For Mike Neeson, any day on the golf course is a great day.
Mike had rarely seen a doctor before the spring of 2008 when the 45-year-old husband and father began having digestive problems. A colonoscopy revealed a large mass in his lower colon.
Dr. David Rothenberger, colorectal surgeon at University of Minnesota Health and member of the Masonic Cancer Center, confirmed the diagnosis and even worse, that the cancer had spread to Mike’s seminal vesicle, prostate, and lungs.
Mike underwent eight weeks of simultaneous chemotherapy and radiation, and then an 11-hour surgery to remove his rectum, seminal vesicle, prostate, and bladder. Just as Mike was adjusting to life with colostomy and urostomy bags, he started another 26-week round of chemo.

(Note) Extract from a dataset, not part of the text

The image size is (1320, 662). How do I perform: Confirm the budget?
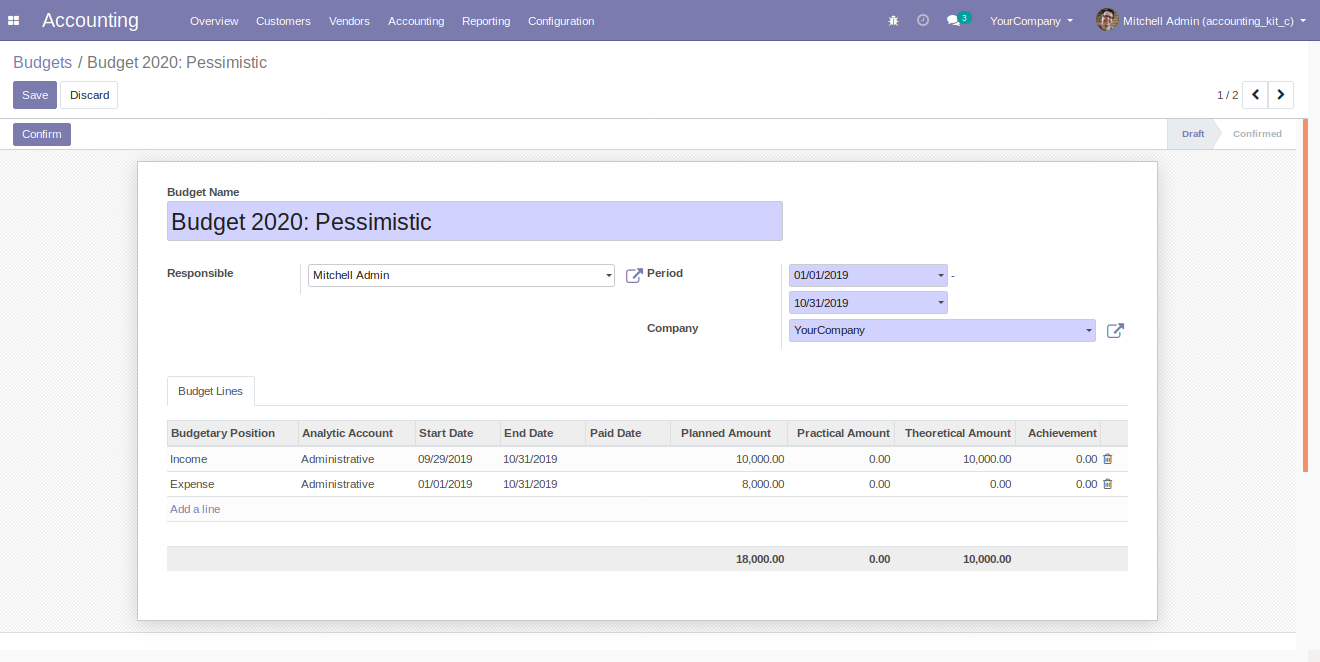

Mike enjoyed two good years before he developed a persistent cough—one of the four tumor’s in his lungs had started to grow. Mike underwent a partial lobectomy to remove the tumor and then started yet another 26-week round of chemo to prevent the other tumors from growing.
Through it all, Mike has maintained his optimism. ”Getting a little dose of your mortality is not necessarily a bad thing,” he said. He and his wife, Patty, now fundraise for colon cancer research at the Masonic Cancer Center. To show his gratitude to his care team, Mike regularly speaks to others facing similar treatments— to reassure them that life isn’t over.
For Mike, it’s far from over. He boats, bikes, skis, and golfs, just as he did before cancer.
Mike’s golf buddies have welcomed him back to the course with open arms—first asking how he’s doing, then asking about his golf game.
“I’d say, ‘It’s perfect! I haven’t hit a bad shot all year,’” Mike quipped. “Then they’d kind of roll their eyes. I try to tell people—it could go in the sand trap, it could go out of bounds, it could go in the water…there are no bad shots.”